*Verilen Metin*
>>>

Bölgemiz ekonomisinin turizm alanında gelişmesi daha modern hale gelmesi hedefleniyor.
Bunun için Edirne’deki çeşitli kuruluşlar bu yönde hizmet için yatırım yapıyorlar.Oteller sağlık kuruluşları ve diğer turizmden faydalanılacak tesisler ile Edirne’de turizmin gelişmesi amaçlanıyor.
Bunların arasında yer alan otel işletmeciliği ve sağlık hizmetleri konusu ön planda tutulmalı.
Turizme sadece insanlar gelsin buradan alışveriş yapıp günübirlik gitsin diye düşünerek ilimizde turizm geliştirilemez.
Trakya üniversitesinin de hedefleri arasında yer alan önemli bir konu vardı.
Bu konu daha önceleri çeşitli kez gündeme getirildi.
Sağlık konusunda turizme daha çok hizmet sunmak hedefleniyordu.
Bilindiği gibi bölgemizde sağlık hizmetleri komşu ülkelere göre daha ekonomik ve daha kaliteli, daha modern sağlık tesislerimiz var.İstatistiklerle bu belirlenmiş durumda.
Onun için komşu ülkelerimizden ilimize gelecek hastaların tedavileri konusunda da gerekli girişim yapılmalı.
Bu sadece sağlık kurum yetkililerinin çabaları ile olmaz.
Edirne’de turizmin gelişmesinden yana olan resmi ve özel kurum temsilcilerimiz bu alanda gayret göstermeli.
Edirne’ye tedavi amacıyla veya hafta içinde kalıcı olarak gelen turistlerden diğer sektörlerimiz de yararlanır. Bu iki ana konu,Edirne’de turizmin kalıca hale gelmesine ve daha çok gelir sağlamasına katkı yapacaktır.
Bu alanda ilimizde oteller gerekse hastaneler bazında komşu ülkelerimizden kat kat daha avantajlı konumdayız.Paramızın değer kaybetmesi nedeniyle bu ülkeden ilimize tedavi amacıyla gelenler ülkelerinden çok daha uygun koşullarda Edirne’deki modern sağlık tesislerden yararlanılabilir.
------------------------------------------------------------------------------------------------------------------
HAFTA İÇİ TURİZM ÖZENDİRİLMELİ
Edirne’ye gelen turistler genellikle hafta sonlarında geliyor.

<<<

(İşaretleme verisi satırları)
>>>

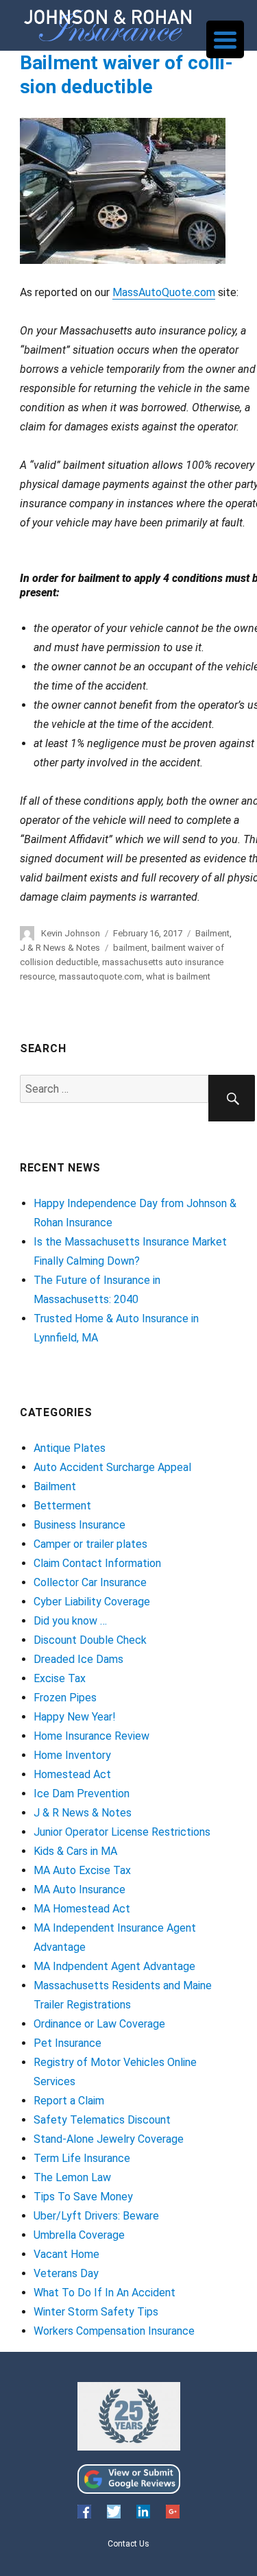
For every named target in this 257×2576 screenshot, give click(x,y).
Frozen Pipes (65, 1697)
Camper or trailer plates (90, 1544)
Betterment (62, 1505)
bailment (130, 948)
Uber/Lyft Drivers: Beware (96, 2215)
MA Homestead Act (82, 1908)
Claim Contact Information (97, 1563)
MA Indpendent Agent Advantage (114, 1966)
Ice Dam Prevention (82, 1793)
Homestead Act (72, 1774)
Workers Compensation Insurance (114, 2330)
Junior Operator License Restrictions (122, 1831)
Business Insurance (79, 1524)
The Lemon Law (72, 2177)
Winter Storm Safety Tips (96, 2311)
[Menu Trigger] (225, 39)
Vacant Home (66, 2254)
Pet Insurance (67, 2043)
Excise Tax (60, 1678)
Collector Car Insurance (90, 1582)
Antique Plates (70, 1448)
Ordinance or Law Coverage (99, 2023)
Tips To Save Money (83, 2196)
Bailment (212, 933)
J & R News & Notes (60, 948)
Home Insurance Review (91, 1735)
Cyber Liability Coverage (92, 1601)
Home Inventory (72, 1755)
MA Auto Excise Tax (82, 1870)
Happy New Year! (75, 1716)
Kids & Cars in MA (75, 1851)
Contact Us (128, 2544)
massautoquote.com (100, 976)
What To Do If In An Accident (104, 2292)
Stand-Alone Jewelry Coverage (109, 2139)
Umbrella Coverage (79, 2234)
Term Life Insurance (82, 2158)
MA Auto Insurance (79, 1889)
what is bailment (178, 976)
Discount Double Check (90, 1640)
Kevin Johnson (70, 933)
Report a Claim (69, 2100)
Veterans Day (66, 2273)
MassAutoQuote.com (163, 292)
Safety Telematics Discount (102, 2119)
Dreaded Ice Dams (78, 1659)
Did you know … (70, 1620)
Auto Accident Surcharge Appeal (112, 1467)
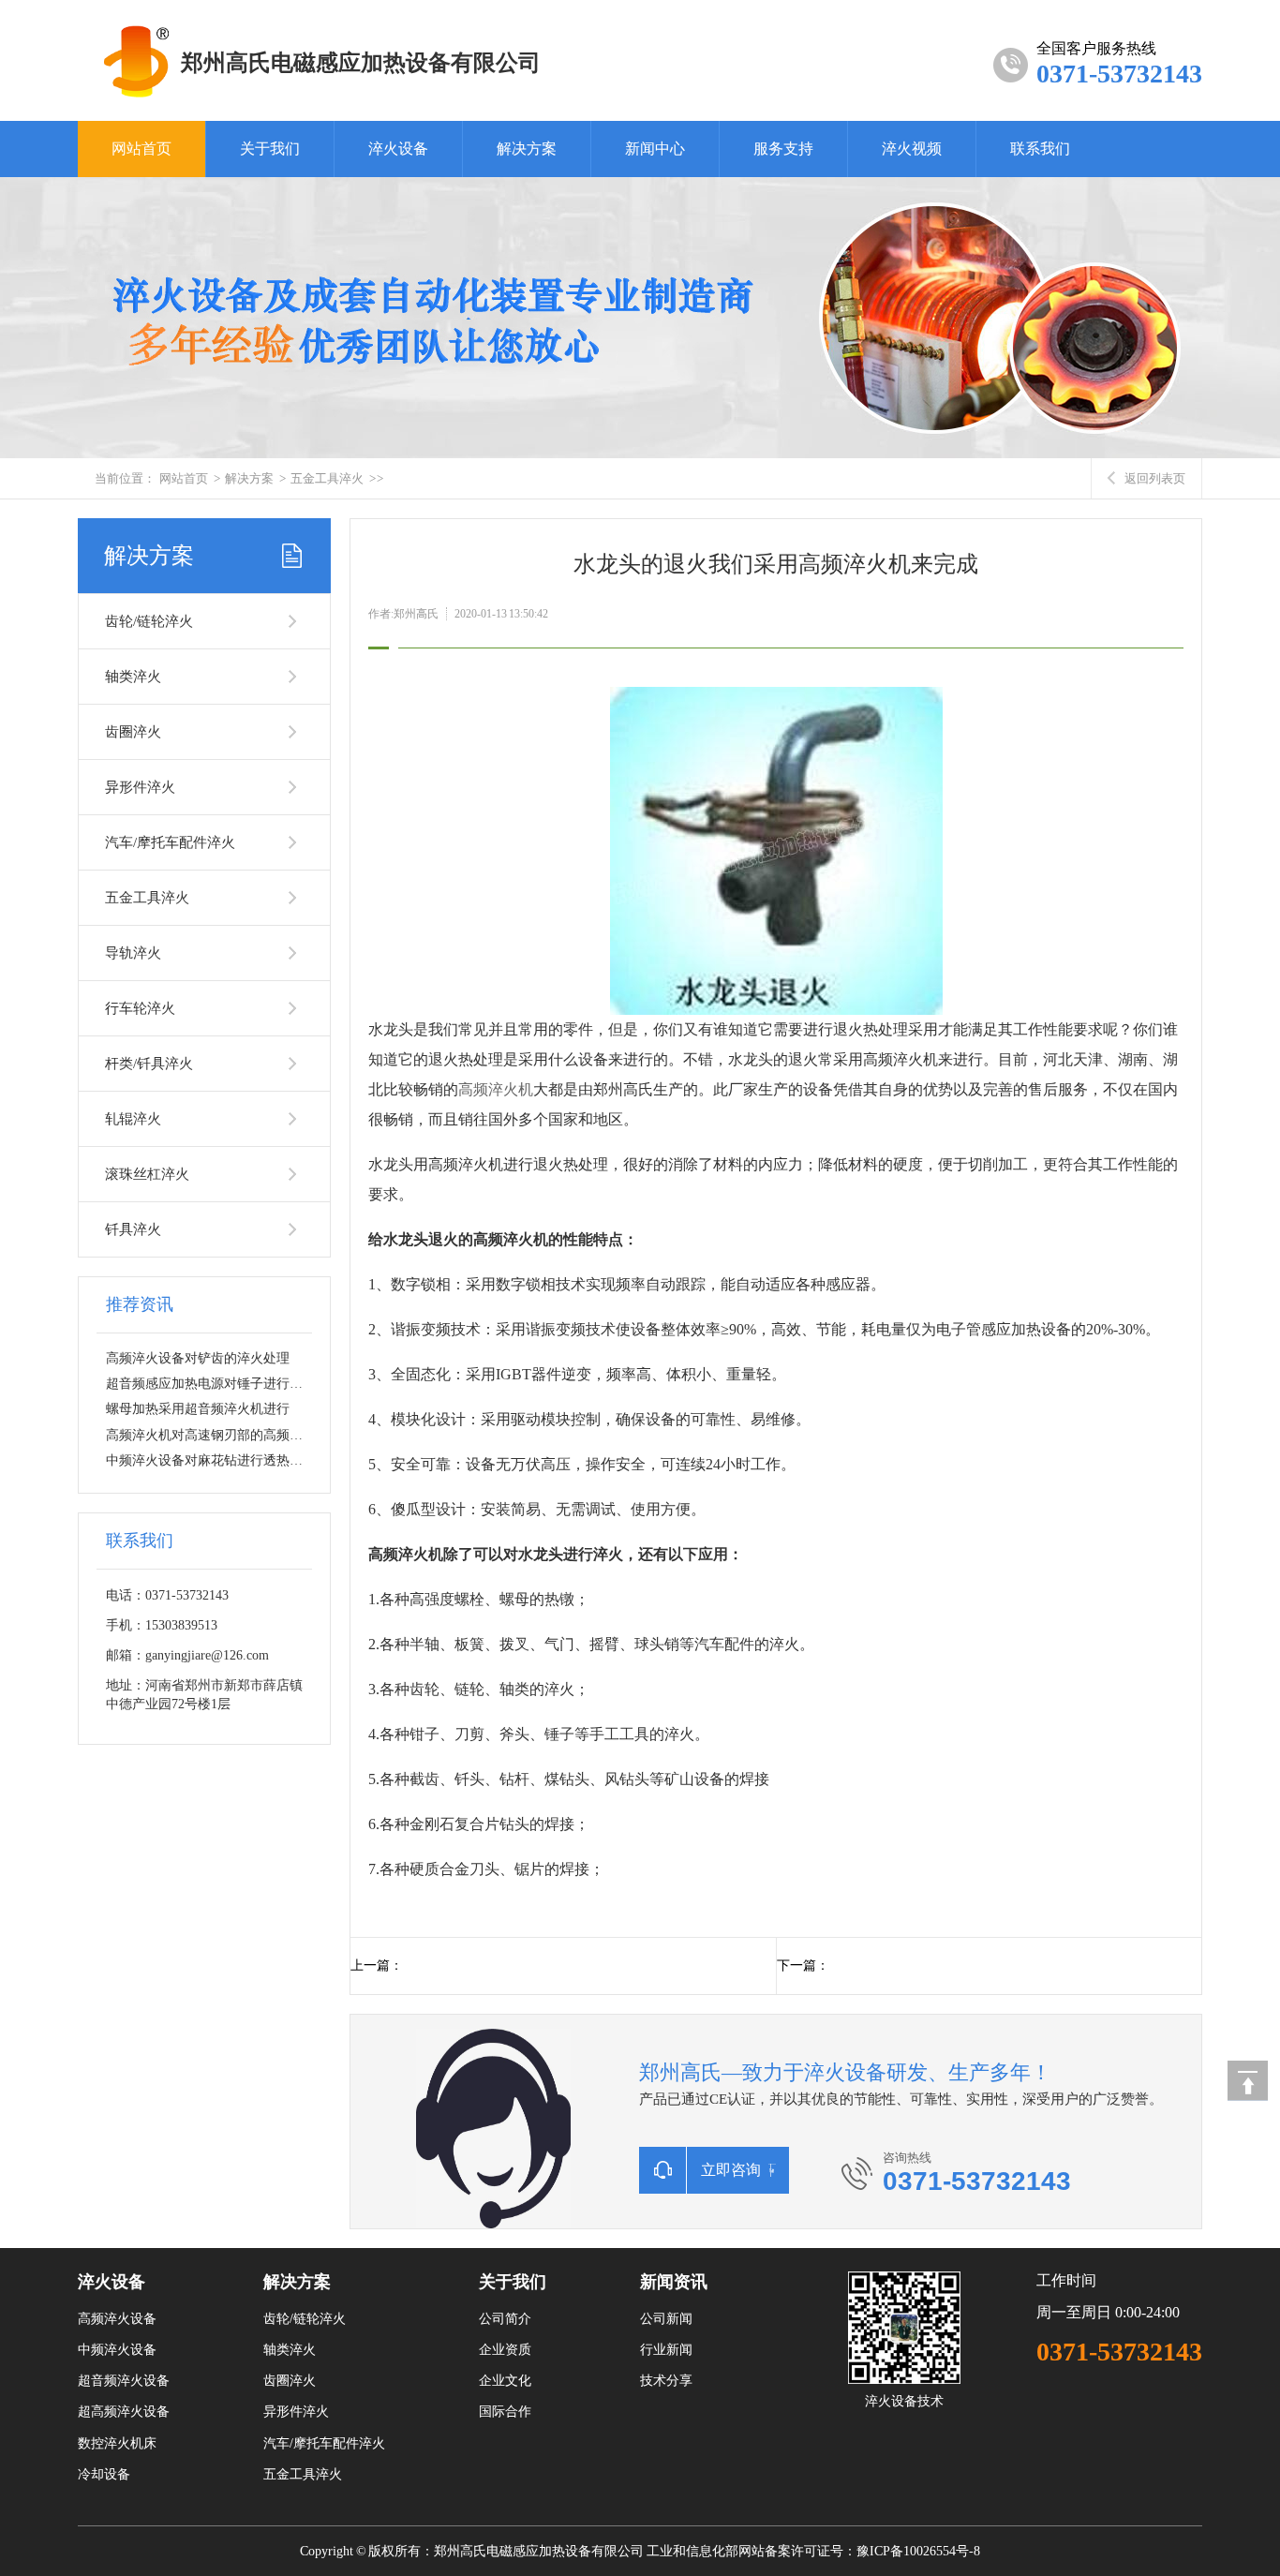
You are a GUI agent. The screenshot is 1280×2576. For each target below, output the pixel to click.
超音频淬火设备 (124, 2381)
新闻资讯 (673, 2281)
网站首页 (141, 148)
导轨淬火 (133, 953)
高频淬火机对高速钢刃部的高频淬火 (211, 1435)
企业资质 (505, 2350)
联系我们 (1040, 148)
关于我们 (270, 148)
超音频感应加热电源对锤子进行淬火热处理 (230, 1384)
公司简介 (505, 2319)
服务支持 (783, 148)
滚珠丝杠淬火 (147, 1174)
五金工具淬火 (327, 478)
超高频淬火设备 (124, 2412)
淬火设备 (398, 148)
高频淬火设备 (117, 2319)
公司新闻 (666, 2319)
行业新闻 (666, 2350)
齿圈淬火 (133, 731)
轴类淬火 (133, 676)
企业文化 (505, 2381)
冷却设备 (104, 2474)
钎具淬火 (133, 1229)
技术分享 (666, 2381)
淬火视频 (912, 148)
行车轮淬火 (140, 1008)
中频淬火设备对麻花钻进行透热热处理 (217, 1460)
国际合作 (505, 2412)
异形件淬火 (140, 787)
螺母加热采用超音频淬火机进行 (198, 1409)
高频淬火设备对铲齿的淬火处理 (198, 1358)
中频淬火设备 (117, 2350)
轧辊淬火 (133, 1118)
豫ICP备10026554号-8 (918, 2551)
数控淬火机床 (117, 2443)
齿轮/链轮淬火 (149, 621)
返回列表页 (1154, 478)
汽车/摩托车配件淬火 (170, 842)
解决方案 (527, 148)
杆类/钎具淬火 (149, 1063)
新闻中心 (655, 148)
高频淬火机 (495, 1089)
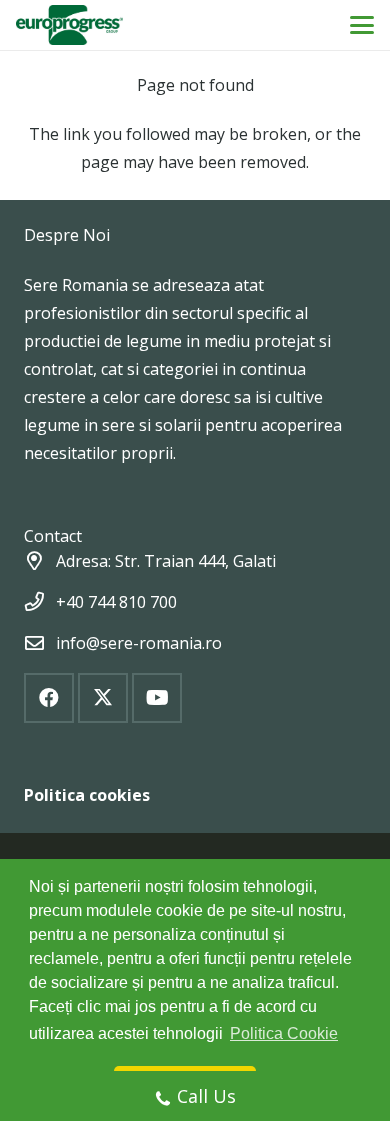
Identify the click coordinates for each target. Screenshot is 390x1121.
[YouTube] (157, 698)
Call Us (206, 1096)
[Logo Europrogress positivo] (69, 25)
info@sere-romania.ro (139, 643)
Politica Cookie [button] (284, 1033)
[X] (103, 698)
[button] (362, 25)
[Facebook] (49, 698)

<<<

Lütfen Edirne turizmi yazısının "Bu sadece sağlık" sözleriyle başlayıp "alanda gayret göstermeli." sözleri de dahil olmak üzere biten bölümünü, "sağlık kurum yetkililerinin" ifadesini "hastane yöneticilerinin" olarak değiştirip yeniden yazın.

*Yanıt*
Bu sadece hastane yöneticilerinin çabaları ile olmaz.
Edirne’de turizmin gelişmesinden yana olan resmi ve özel kurum temsilcilerimiz bu alanda gayret göstermeli.